■ **What to do**: Copy everything from the line containing "Task: Click the Home globe icon" down to the end of the material, keeping every line, but shift each coordinate in the answers by adding 138 to it. Leave the pictures out.
[start Data entries]
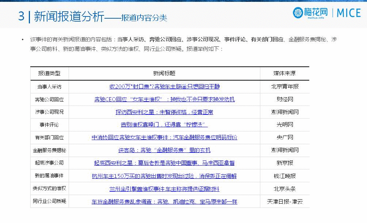
Task: Open the 杭州车主150万买的奔驰 link
Action: (164, 176)
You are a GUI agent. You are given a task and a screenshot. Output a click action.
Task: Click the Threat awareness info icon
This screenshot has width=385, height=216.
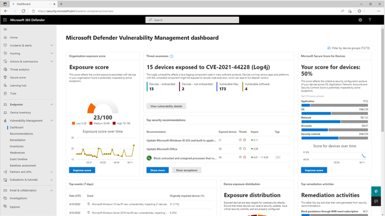(x=171, y=56)
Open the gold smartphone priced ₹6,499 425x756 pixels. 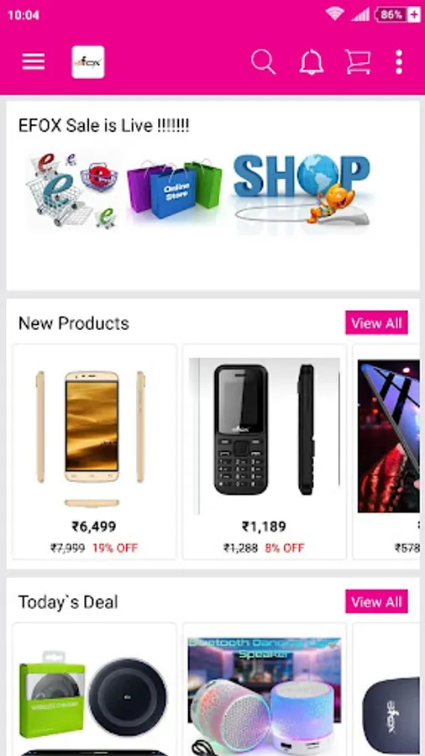94,452
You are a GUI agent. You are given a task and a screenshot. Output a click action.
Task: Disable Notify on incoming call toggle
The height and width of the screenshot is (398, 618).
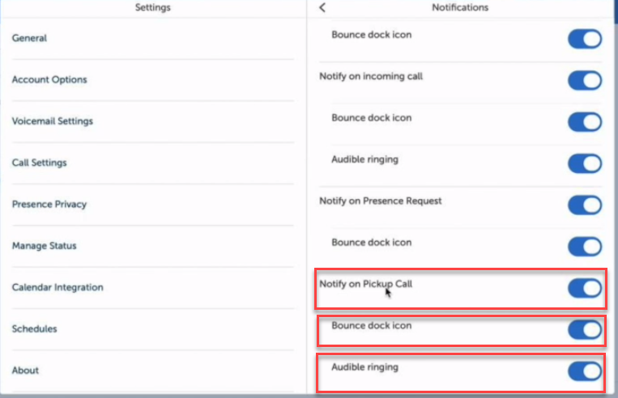coord(585,81)
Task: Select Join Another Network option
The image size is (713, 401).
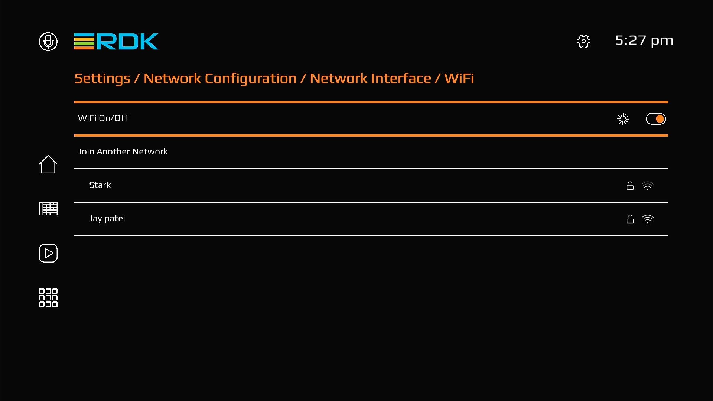Action: point(123,151)
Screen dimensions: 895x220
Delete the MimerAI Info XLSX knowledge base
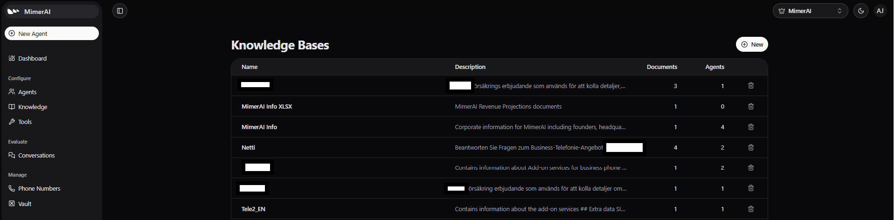click(x=750, y=106)
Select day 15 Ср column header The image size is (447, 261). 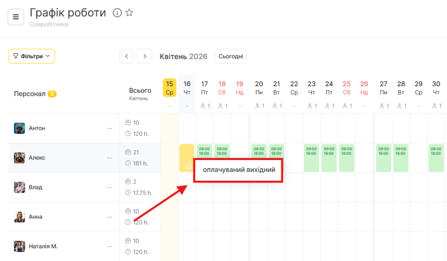(169, 87)
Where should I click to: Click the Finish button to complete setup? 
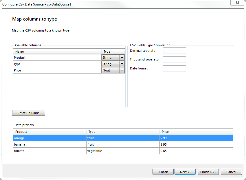(x=208, y=172)
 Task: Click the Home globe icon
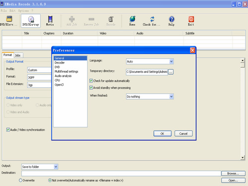click(x=132, y=19)
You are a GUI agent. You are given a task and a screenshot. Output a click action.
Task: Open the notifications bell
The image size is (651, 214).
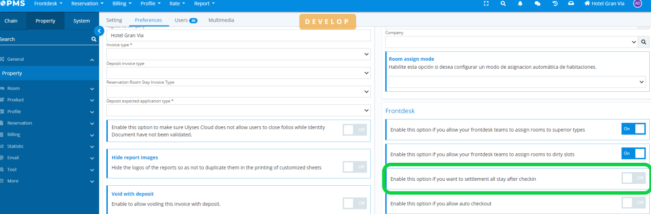(520, 4)

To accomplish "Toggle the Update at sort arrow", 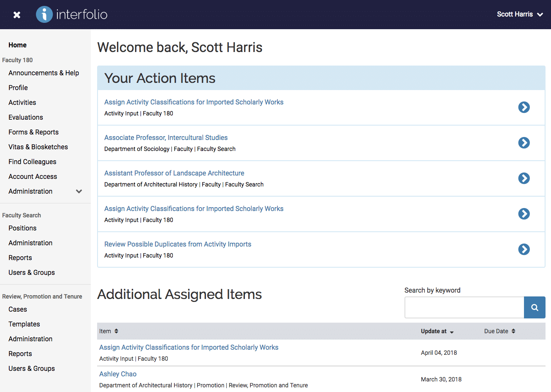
[end Data entries]
■ **Exercise output**:
 Task: Click the Home globe icon
click(x=270, y=157)
You are a GUI agent. You are given a task and a screenshot. Output a click action.
Task: Open the notifications bell
The image size is (651, 214).
(658, 142)

To accomplish "Toggle the Update at sort arrow", 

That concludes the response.